Vorliegender Text:
Beleuchtete Hochhäuser bei Nacht

Malaysia galt als eine führende Wirtschaftskraft in Südostasien. Unter Mahatir wurde das Land zu einem modernen Industriestaat mit anhaltendem Aufschwung durch ausländische Investitionen. Wie in anderen asiatischen Ländern vollzog sich ein Wandel vom Agrarland zur Industrienation, und Rohstoffe wie Zinn, Palmöl, Kautschuk, Kupfer und Holz traten als Exportgüter an die zweite Stelle hinter Autos und Hightech-Erzeugnissen, deren Herstellung Malaysia sogar in der Asienkrise 1998 vor dem völligen Abschwung bewahrte. Dennoch geht es Malaysia nicht besonders gut - es zeigt sich nun, dass der wirtschaftliche Boom ein auf Pump finanzierter war. Die Konjunkturkrise der Weltwirtschaft wirkt sich ebenfalls auf das Land aus, so dass vorerst mit einer Verlangsamung des Wachstums gerechnet werden muss. Die Hightech-Unternehmen müssen derzeit viele Arbeitskräfte entlassen, und Kritik an Mahatirs Regierungsstil mehrt sich: Sein Kurs, der das Land zuerst zu mehr Wohlstand geführt hatte, scheint nun nicht mehr zu greifen und ist außerdem geprägt von Korruption, Vetternwirtschaft und der Gängelung von Justiz und Presse.


Abhilfe soll geschaffen werden durch eine neue Chip-Fabrik in Ostmalaysia, die 3000 Arbeitsplätze bieten und zum Aufschwung der Region beitragen soll, und durch die vermehrte Förderung von Erdgasvorkommen.


Anders als bei gesellschaftlichen, politischen und kulturellen Aspekten öffnet sich die Regierung Mahatir in der Wirtschaft stark nach außen, hauptsächliche Abnehmer der Exporte sind USA, Japan und Singapur. Die Handelsbeziehungen werden gepflegt, gleichzeitig grenzt sich Malaysia aber deutlich gegenüber westlichen Werten ab.


Geografie:

Ein Fluss im Dschungel

Malaysia liegt in Südostasien im südchinesischen Meer. Ein Teil des Landes, Westmalaysia, umfasst den Südteil der malaiischen Halbinsel und grenzt an Thailand. Etwa in der Mitte seiner Westküste liegt die Hauptstadt Kuala Lumpur: Vor 150 Jahren noch ein Hüttendorf am schlammigen Flussufer, ist es nun eine riesige Metropole mit Wolkenkratzern und glitzernden Boulevards, wo für genügend Geld so ziemlich alles zu kaufen ist.

Daten zur Prüfung:

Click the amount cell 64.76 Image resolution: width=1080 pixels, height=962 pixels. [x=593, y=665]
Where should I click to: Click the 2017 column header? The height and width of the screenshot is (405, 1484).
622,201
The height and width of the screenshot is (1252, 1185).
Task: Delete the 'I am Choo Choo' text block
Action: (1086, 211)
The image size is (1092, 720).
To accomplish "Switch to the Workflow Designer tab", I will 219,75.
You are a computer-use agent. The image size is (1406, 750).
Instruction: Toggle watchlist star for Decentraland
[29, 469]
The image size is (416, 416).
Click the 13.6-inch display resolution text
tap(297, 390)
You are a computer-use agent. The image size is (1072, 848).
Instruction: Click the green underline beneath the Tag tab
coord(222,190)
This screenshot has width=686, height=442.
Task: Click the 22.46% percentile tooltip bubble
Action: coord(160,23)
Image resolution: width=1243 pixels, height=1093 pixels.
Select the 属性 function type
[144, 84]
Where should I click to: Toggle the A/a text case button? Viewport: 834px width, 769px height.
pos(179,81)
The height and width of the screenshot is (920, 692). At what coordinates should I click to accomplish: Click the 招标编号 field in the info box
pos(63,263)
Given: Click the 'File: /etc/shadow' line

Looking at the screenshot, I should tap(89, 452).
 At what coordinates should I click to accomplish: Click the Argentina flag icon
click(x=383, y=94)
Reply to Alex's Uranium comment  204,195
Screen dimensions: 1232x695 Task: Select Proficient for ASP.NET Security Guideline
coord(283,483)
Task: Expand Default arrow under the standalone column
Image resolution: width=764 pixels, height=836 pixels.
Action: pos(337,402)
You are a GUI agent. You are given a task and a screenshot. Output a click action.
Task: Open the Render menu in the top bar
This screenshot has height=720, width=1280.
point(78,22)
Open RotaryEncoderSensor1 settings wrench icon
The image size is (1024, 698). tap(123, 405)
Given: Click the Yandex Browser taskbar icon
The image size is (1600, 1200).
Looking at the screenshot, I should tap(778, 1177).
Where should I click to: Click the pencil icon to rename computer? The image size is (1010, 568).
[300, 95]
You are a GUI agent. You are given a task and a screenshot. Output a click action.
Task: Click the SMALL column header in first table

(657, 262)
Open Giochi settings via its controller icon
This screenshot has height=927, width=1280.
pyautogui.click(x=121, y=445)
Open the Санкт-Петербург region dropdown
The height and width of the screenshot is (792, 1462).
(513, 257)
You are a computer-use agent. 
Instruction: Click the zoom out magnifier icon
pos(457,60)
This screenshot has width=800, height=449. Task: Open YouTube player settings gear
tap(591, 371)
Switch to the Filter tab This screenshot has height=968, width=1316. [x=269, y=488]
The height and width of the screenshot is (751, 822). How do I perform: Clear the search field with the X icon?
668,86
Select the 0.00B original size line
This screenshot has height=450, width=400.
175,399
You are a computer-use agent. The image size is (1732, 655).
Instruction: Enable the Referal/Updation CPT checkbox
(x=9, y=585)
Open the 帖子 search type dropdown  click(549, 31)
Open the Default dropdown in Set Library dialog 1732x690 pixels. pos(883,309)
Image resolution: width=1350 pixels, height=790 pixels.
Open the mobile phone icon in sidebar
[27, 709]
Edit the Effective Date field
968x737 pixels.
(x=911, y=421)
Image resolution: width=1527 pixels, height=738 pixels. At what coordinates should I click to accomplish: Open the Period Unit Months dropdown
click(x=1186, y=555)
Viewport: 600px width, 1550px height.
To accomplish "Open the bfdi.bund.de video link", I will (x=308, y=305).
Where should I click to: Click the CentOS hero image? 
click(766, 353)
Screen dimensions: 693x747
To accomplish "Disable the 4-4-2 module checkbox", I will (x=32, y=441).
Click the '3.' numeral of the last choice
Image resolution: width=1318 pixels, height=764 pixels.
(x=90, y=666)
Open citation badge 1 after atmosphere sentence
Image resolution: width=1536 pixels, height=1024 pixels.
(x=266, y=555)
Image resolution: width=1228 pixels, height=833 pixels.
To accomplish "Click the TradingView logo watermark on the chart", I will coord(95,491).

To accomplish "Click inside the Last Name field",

Zu bearbeitende Aufgabe: Setze den Text über Malaysia im Anschluss an seinen letzten Satz fort.

Schriftliche Antwort:
Der andere Teil des Landes, Ostmalaysia nimmt den nördlichen Teil der Insel Borneo ein und besteht aus den beiden Staaten Sabah und Sarawak, die im Süden jeweils an Indonesien grenzen.


Die Landschaft besteht aus gebirgigen Gegenden, breiten Flusstälern und ausgedehnten Schwemmland-Ebenen. Im Landesinnern wuchern riesige Regenwälder. Das Klima ist überall tropisch: Es herrschen große Luftfeuchtigkeit und Temperaturen um die 27 Grad - gleich, ob Januar oder Juli. Die Niederschlagsmengen sind ebenfalls ständig hoch: Wenn der Südwestmonsun im Oktober abnimmt, wird er vom Nordostmonsun abgelöst, um im April wieder aufzukommen.


Umwelt:

Ein großes Problem stellt die Abholzung und zu intensive Nutzung des Regenwaldes dar, der auch die Heimat vieler seltener Tierarten ist: Sonnenbären, Rüsselaffen und Orang-Utans stehen alle auf der Liste der bedrohten Arten. Doch es sind sogar auch Menschen in ihrer Existenz bedroht durch das rücksichtslose Vorgehen der Holzfirmen: Die Penan, eines der letzen Naturvölker unserer Erde, sind zu Hause im 160 Millionen Jahre alten Regenwald. Das Volk, das aus nomadisierenden Jägern und Sammlern besteht, lebte dort bis Ende der 80er Jahre friedlich und ungestört, bis die Holzfäller immer weiter in den Dschungel vordrangen. Das Wild, das die Lebensgrundlage der Penan darstellt, wurde knapp, die Flüsse sind verschmutzt, Unterernährung und Krankheiten nehmen zu. Sie versuchten sich durch Blockaden der Straßen zu wehren - doch ohne Erfolg. Ein Schweizer Hobby-Ethnologe unterstützte die durch ihren Analphabetismus benachteiligten Ureinwohner und erreichte zeitweilig internationale Aufmerksamkeit. Die Penan möchten erreichen, das ihnen das Landrecht für die traditionell genutzten Regionen zugesprochen wird. Dieser Anspruch wird jetzt zwar seit einigen Jahren vor Gericht verhandelt, doch es sieht nicht gut aus für das letzte Nomadenvolk der Insel Borneo: Bis jetzt siegten hauptsächlich die Interessen der Holzfirmen, und so geht es weiter mit Abholzung - und verzweifelten Blockaden. Übrigens gelten nur 4,5% der Landesfläche als geschütztes Gebiet.


Das zweite große Problem ist die Luftverschmutzung, die durch Industrialisierung, Brandrodungen und den Straßenverkehr vor allem in den Ballungszentren fast unerträglich geworden ist.


Bevölkerung:

Zwei Männer lehnen an einem Auto

In Malaysia leben über 22 Millionen Menschen. Davon sind 58% Malaien, 26% Chinesen und 7% Inder, außerdem Filipinos, Indonesier, Burmesen und Angehörige anderer Völker. Über 50% der Bevölkerung sind Muslime, etwa 17% Buddhisten, 7% Hindus und 7% Christen. Diese Mischung aus verschiedenen ethnischen Gruppen bereichert einerseits die Kultur des Landes mit unzähligen Festen und Bräuchen. Andererseits führt sie auch zu erheblichen gesellschaftlichen und sozialen Problemen.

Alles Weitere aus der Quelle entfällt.